STATED GOAL: In the data below, change every "coordinate pair" to "pair of coordinates" and leave everything else the same.

INFORMATION SUPPLIED:
+++

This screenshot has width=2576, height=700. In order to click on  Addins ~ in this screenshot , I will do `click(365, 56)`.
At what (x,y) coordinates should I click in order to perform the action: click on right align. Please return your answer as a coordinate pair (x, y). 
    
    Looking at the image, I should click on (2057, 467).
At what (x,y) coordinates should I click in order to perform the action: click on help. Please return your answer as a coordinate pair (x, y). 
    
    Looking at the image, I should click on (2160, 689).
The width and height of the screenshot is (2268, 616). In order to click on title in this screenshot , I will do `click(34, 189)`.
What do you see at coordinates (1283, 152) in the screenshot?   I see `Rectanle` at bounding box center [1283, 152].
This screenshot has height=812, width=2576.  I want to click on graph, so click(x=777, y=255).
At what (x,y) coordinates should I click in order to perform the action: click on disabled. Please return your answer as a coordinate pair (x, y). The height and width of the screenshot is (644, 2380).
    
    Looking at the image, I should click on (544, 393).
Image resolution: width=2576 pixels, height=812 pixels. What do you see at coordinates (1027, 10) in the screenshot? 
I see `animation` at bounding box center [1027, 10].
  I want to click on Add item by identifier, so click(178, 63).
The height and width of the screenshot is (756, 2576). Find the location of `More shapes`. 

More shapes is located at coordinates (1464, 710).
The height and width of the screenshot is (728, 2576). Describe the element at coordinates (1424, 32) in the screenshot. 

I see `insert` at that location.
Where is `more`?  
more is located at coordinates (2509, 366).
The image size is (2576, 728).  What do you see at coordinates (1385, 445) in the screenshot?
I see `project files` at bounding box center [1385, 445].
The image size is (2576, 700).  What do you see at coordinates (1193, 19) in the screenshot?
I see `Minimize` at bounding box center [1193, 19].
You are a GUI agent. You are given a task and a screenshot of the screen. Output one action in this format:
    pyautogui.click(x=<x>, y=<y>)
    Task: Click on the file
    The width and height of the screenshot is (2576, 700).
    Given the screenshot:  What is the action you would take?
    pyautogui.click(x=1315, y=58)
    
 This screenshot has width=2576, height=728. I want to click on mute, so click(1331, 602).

+++

ANSWER:
This screenshot has width=2576, height=700. In order to click on  Addins ~ in this screenshot , I will do `click(365, 56)`.
At what (x,y) coordinates should I click in order to perform the action: click on right align. Please return your answer as a pair of coordinates (x, y). 
    
    Looking at the image, I should click on (2057, 467).
At what (x,y) coordinates should I click in order to perform the action: click on help. Please return your answer as a pair of coordinates (x, y). 
    
    Looking at the image, I should click on (2160, 689).
The width and height of the screenshot is (2268, 616). In order to click on title in this screenshot , I will do `click(34, 189)`.
What do you see at coordinates (1283, 152) in the screenshot?   I see `Rectanle` at bounding box center [1283, 152].
This screenshot has height=812, width=2576.  I want to click on graph, so click(x=777, y=255).
At what (x,y) coordinates should I click in order to perform the action: click on disabled. Please return your answer as a pair of coordinates (x, y). The height and width of the screenshot is (644, 2380).
    
    Looking at the image, I should click on (544, 393).
Image resolution: width=2576 pixels, height=812 pixels. What do you see at coordinates (1027, 10) in the screenshot? 
I see `animation` at bounding box center [1027, 10].
  I want to click on Add item by identifier, so click(178, 63).
The height and width of the screenshot is (756, 2576). Find the location of `More shapes`. 

More shapes is located at coordinates (1464, 710).
The height and width of the screenshot is (728, 2576). Describe the element at coordinates (1424, 32) in the screenshot. 

I see `insert` at that location.
Where is `more`?  
more is located at coordinates (2509, 366).
The image size is (2576, 728).  What do you see at coordinates (1385, 445) in the screenshot?
I see `project files` at bounding box center [1385, 445].
The image size is (2576, 700).  What do you see at coordinates (1193, 19) in the screenshot?
I see `Minimize` at bounding box center [1193, 19].
You are a GUI agent. You are given a task and a screenshot of the screen. Output one action in this format:
    pyautogui.click(x=<x>, y=<y>)
    Task: Click on the file
    The width and height of the screenshot is (2576, 700).
    Given the screenshot:  What is the action you would take?
    pyautogui.click(x=1315, y=58)
    
 This screenshot has width=2576, height=728. I want to click on mute, so click(1331, 602).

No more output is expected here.